▸ **TEXT PROVIDED**
####

AUSTIN, Texas (LifeSiteNews) - On the heels of the Texas Heartbeat Act, pro-lifers can welcome another victory in the state, as Gov. Greg Abbott (R) signed into law a bill prohibiting physicians or health care providers from giving women an "abortion inducing drug" after seven weeks of pregnancy.
Senate Bill 4, sponsored by state Sen. Eddie Lucio, Jr. (D), was signed into law by Abbott on September 17, and is due to take effect December 2, 2021.
The bill largely prohibits the distribution of contraceptives, or "abortion inducing drugs," implementing a ban on the drugs after the 49th day, or seventh week, of a mother's pregnancy. Previous laws allowed the drugs to be handed out up to 10 weeks into a pregnancy.
Physicians may still distribute the drugs before the 49th day, at face-to-face meetings, but are subject to a number of requirements, including scheduling a follow-up visit no more than 14 days after giving the drug, to "confirm that the woman's pregnancy is completely terminated; and assess any continued blood loss."
Lucio said it was not an attempt to restrict abortions, but rather a way to protect the "health and welfare of every woman considering a drug-induced abortion."
"Doctors need to be present when patients receive these drugs so the patient knows what to expect from normal side effects and what needs to be addressed quickly before it turns into a serious issue," Lucio stated before the Senate when laying out the bill.
The bill does, however, stipulate that "[n]othing in this Act shall be construed as creating or recognizing a right to abortion."

####

▸ **STUDY MATERIAL**
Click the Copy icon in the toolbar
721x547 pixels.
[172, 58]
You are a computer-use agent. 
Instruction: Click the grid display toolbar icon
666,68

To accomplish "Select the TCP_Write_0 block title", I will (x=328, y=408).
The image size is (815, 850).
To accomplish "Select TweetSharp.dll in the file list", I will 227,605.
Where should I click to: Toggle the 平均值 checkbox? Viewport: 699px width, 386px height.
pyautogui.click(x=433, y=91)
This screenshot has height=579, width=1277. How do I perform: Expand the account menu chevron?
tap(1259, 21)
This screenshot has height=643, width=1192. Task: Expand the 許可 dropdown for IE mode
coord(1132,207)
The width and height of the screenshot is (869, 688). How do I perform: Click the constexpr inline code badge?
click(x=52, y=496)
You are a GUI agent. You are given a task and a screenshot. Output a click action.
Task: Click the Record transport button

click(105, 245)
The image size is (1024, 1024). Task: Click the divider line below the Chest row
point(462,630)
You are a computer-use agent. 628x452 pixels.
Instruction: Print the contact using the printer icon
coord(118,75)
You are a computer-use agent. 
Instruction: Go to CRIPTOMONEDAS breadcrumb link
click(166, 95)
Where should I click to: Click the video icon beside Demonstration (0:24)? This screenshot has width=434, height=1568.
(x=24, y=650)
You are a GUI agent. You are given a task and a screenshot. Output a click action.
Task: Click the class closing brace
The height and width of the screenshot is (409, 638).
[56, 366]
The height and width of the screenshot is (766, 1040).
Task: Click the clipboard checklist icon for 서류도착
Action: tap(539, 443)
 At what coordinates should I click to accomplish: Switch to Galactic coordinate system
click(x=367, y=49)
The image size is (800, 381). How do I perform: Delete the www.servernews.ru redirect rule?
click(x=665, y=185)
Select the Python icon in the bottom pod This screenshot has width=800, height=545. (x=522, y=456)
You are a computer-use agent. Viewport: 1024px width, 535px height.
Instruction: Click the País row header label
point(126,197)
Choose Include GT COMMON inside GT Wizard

####

▸ **QUESTIONS TO ANSWER**
1/ Using the article about Texas Senate Bill 4, list each number of days or weeks it gives, and say briefly what each one refers to.
2/ Summarize the article about Texas Senate Bill 4 in two sentences.
3/ Continue the article about Texas Senate Bill 4 from its last sentence.

▸ **RESPONSES TO THE TASKS**
1/
- Seven weeks (the seventh week): the point in pregnancy after which the law bans giving abortion-inducing drugs
- 49th day: the same cutoff, stated in days
- 10 weeks: how far into a pregnancy earlier laws allowed the drugs to be given
- 14 days: the longest allowed gap between giving the drug and the required follow-up visit

2/ Gov. Greg Abbott signed Senate Bill 4, sponsored by state Sen. Eddie Lucio, Jr., on September 17, and it takes effect December 2, 2021; it bans giving abortion-inducing drugs after the 49th day of pregnancy, down from the earlier limit of 10 weeks. Before that point, physicians may give the drugs only at face-to-face meetings and must schedule a follow-up visit within 14 days, a measure Lucio described as protecting women's health rather than restricting abortion.

3/
In addition, the bill also places a ban on the mailing of such drugs within the state: "A manufacturer, supplier, physician, or any other person may not provide to a patient any abortion-inducing drug by courier, delivery, or mail service."
Those who "intentionally, knowingly, or recklessly" violate the bill, are deemed to commit a criminal offence carrying a penalty of between 180 days and 2 years in prison, with fines rising to $10,000.
In a statement issued August 11, when the bill was passed, Texas Lt. Gov. Dan Patrick said: "When abortion-inducing drugs are available by mail, Texas women are put at risk from human traffickers and abusive spouses or significant others. By banning abortion-inducing drugs' availability by mail, Senate Bill 4 strengthens Texas' firm position that we are a pro-life state."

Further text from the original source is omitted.